At one end of the scale, volunteers use free software to resurrect old laptops, turning e-waste into useful tools they can donate to worthy causes. At the other end of the scale, tech giants use free software packages to create products which generate millions of dollars in profits every year - but when the creators of those packages try to recoup even a tiny part of that revenue, social media goes into an angry meltdown.
Join Dylan Beattie for a look at the past, present, and future of free software. We'll talk about the history of the free software movement, from MIT's Artificial Intelligence lab, to the shareware and public domain movement of the 1980s, to the era of GitHub and package managers. We'll explore why people choose to give their code away for free in the first place - and what happens if they change their mind. We'll talk about licences and legalities, we'll learn about some of the weird and wonderful edge cases that free software has created over the years, and we'll ask the question: is a truly sustainable open source ecosystem possible, and if so - what might it look like?
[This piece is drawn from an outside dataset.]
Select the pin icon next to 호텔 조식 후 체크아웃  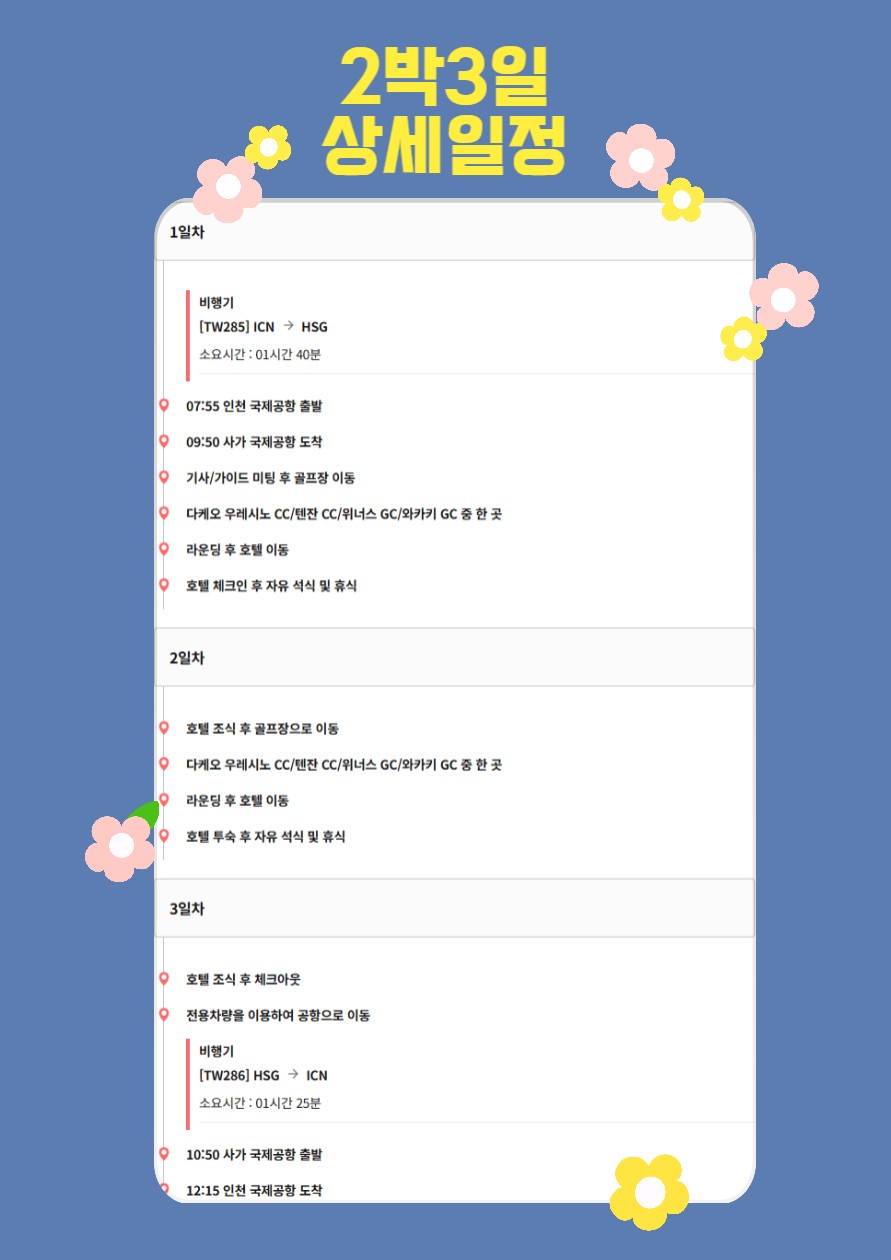click(x=164, y=980)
I am simple fox, I see new talk by Dylan Beattie- I watch.
He's got a channel too
@@AldoInza holy heck, I never even considered to check that :0
Fun fact, Linus Torvalds first created Linux because Minix was too expensive.
Then later, when the source control he used wanted to charge him money to use it (among other issues he had at the time with the source control they were using), he went and made his own source control to manage Linux... that source control tool he made is Git.
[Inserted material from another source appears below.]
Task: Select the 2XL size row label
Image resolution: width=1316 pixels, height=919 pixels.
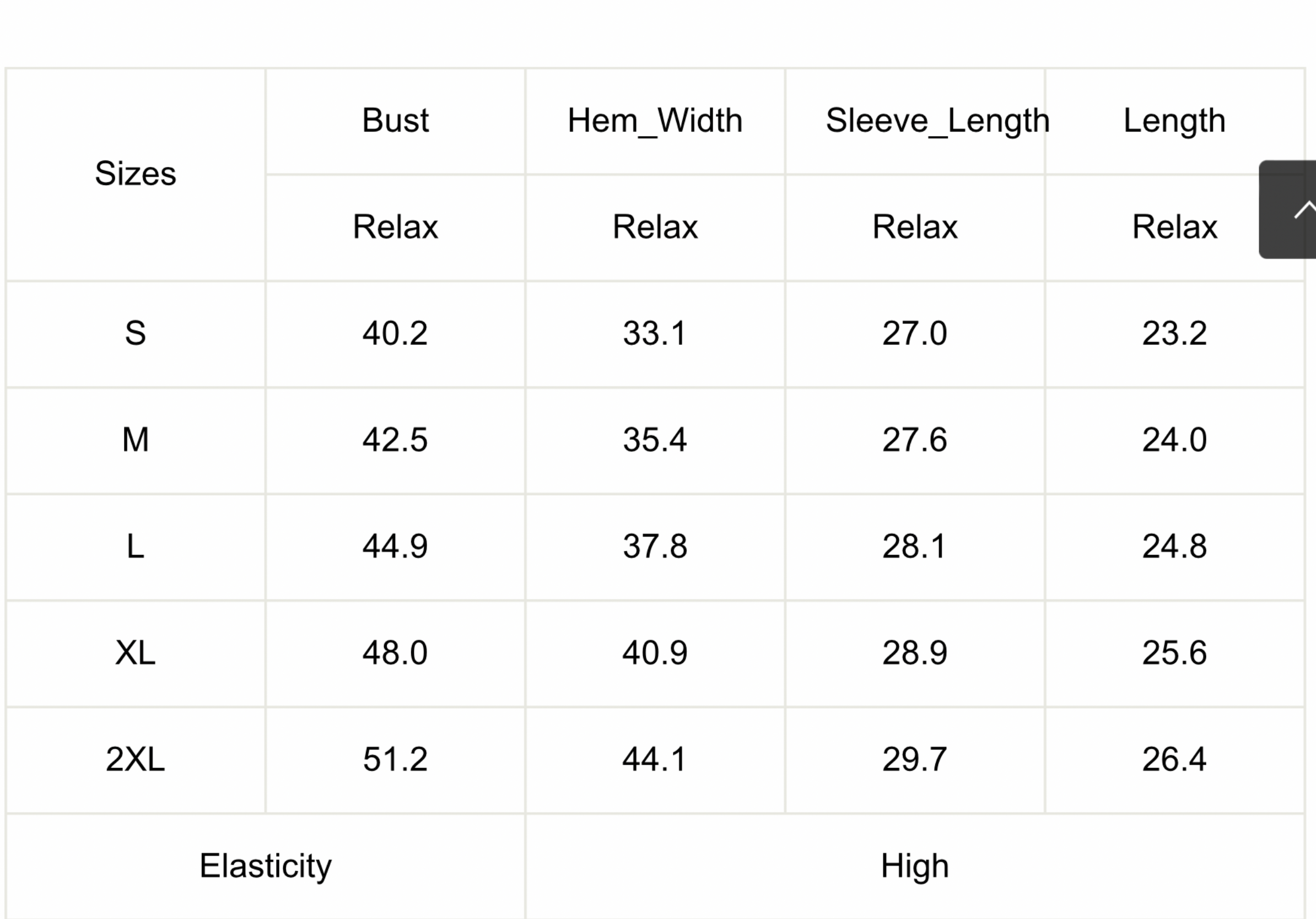Action: [135, 760]
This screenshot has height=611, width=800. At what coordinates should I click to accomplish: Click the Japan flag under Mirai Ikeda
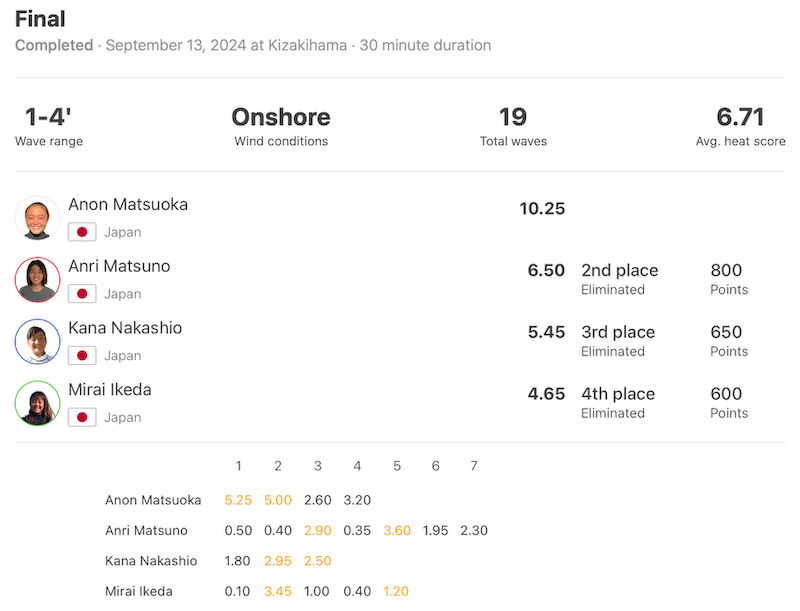[x=82, y=417]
You know, that's a really interesting point - I actually remember the BitKeeper controversy that led to the creation of Git; I'll definitely include in the next revision of this talk. Thank you!
Oh the memories. I know people who worked for bit mover. It was an odd company to say the least.
The story for the move to git was a bit different if memory serves. They were allowed to use it for free when agreeing to not reverse engineer the protocols (making their own tooling possible). But the samba guy (Andrew Tridgell or so?) did that. And Larry McVoy got upset and that was that. So Linus created git.
Dylan Beattie, you damn legend, just don't stop doing this! )
The 'open deez nuts' joke cracked me the fuck up, didn't expect that
EXCELLENT talk; it's good to see a little bit of practical discussion about this after all the freaking out about the xz thing especially. I'm just a hobbyist, but here's hoping bigger fish than me can keep on figuring out how to be the change
Blender is in a much better state than presented here
As is GIMP, especially if you grab the beta for 3.x. Of all the Adobe products to single out, those 2 might have the best FOSS alternatives :P
Also: Blender does manage to get sponsored by big companies. So it's not always impossible.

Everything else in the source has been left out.